The Professionals (1966)

What It’s About:
When a lawless Mexican revolutionary named Raza (Jack Palance) abducts the gorgeous Maria (Claudia Cardinale) for ransom, wealthy Texas rancher Grant (Ralph Bellamy) hires the only men he knows have a chance of rescuing his wife: horse trainer Hans (Robert Ryan), tracker and longbow expert Jake (Woody Strode), and stoic leader Fardan (Lee Marvin), who posts bail to recruit his womanizing best pal, explosives pro Dolworth (Burt Lancaster), for this tricky job. The trek is dangerous, with bandidos in the canyons and Raza’s trigger-happy watchmen on patrol, but with $10,000 each on the barrelhead if they bring Maria back, the men are highly determined.

Why I Love It:
Richard Brooks’s self-penned, high-energy Western, set in the waning years of the Mexican Revolution in 1917, is a tense, gritty and exciting horse drama.

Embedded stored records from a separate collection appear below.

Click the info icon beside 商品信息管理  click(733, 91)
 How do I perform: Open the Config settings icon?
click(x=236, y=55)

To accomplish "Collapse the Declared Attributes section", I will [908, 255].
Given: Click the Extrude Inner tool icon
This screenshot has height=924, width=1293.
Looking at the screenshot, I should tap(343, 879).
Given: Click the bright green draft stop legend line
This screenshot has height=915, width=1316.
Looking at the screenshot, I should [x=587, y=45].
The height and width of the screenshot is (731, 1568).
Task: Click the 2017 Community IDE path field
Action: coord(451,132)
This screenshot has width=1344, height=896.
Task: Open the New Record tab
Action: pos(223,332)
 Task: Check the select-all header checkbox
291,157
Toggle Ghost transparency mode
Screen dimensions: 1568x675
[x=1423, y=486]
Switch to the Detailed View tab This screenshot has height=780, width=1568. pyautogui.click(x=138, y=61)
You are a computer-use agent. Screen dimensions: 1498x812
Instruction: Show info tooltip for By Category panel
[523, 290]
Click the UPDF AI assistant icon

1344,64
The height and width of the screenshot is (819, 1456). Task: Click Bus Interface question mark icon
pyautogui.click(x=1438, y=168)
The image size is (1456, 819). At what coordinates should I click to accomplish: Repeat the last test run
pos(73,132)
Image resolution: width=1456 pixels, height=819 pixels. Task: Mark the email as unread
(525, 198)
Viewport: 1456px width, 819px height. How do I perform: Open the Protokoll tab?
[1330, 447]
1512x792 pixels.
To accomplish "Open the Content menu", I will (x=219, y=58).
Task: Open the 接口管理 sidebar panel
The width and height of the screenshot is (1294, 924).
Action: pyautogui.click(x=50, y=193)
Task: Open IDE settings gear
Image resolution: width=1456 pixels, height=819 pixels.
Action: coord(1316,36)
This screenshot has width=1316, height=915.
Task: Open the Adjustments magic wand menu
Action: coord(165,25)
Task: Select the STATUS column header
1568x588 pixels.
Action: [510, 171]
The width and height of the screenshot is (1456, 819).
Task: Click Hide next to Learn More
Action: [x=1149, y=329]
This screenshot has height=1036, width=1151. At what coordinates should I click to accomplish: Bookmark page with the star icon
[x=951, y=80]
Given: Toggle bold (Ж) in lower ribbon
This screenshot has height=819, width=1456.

The teaming of Marvin and Lancaster, playing Raza’s disenchanted ex-amigos, works brilliantly, while Strode and Ryan offer fine support as talented sidekicks. Italian bombshell Cardinale, in her first English-speaking role, provides plenty of fiery va-va voom, too, especially in league with Palance’s rough-riding Raza, who proves to be quite a romantic himself. Filmed on location in Nevada, “The Professionals” is a rousing, thoughtful action movie that deals with questions of money versus morality, and the last gasp of noble frontier idealism.


The Swimmer (1968)

What It’s About:
Hopping from one backyard swimming pool to another in suburban Connecticut, affluent, middle-aged ad executive Ned (Burt Lancaster) appears to be fit and happy. His neighbors, however, seem distraught and worried about Ned’s mental state, and it slowly becomes evident that his destination is not just home, but a reckoning with the devastating truth of his past- and present.

Why I Love It:
Perry’s heart-wrenching adaptation of the celebrated John Cheever short story digs under the skin of suburban malaise to reveal a kind of festering wound of disappointment, represented by a man absolutely naked in his psychological trauma. Lancaster never really gave a bad performance, but here he is riveting, playing a manic, effusively upbeat man who keeps insisting to everyone that he’s “okay”. Slowly, of course, we come to realize some darker things about Ned, and why he’s really not okay at all. Perry handles the slow reveal with magisterial grace, with all of it building to a shattering final image. Stylishly photographed and robustly acted, this unforgettable film will swim through your brain for a long time.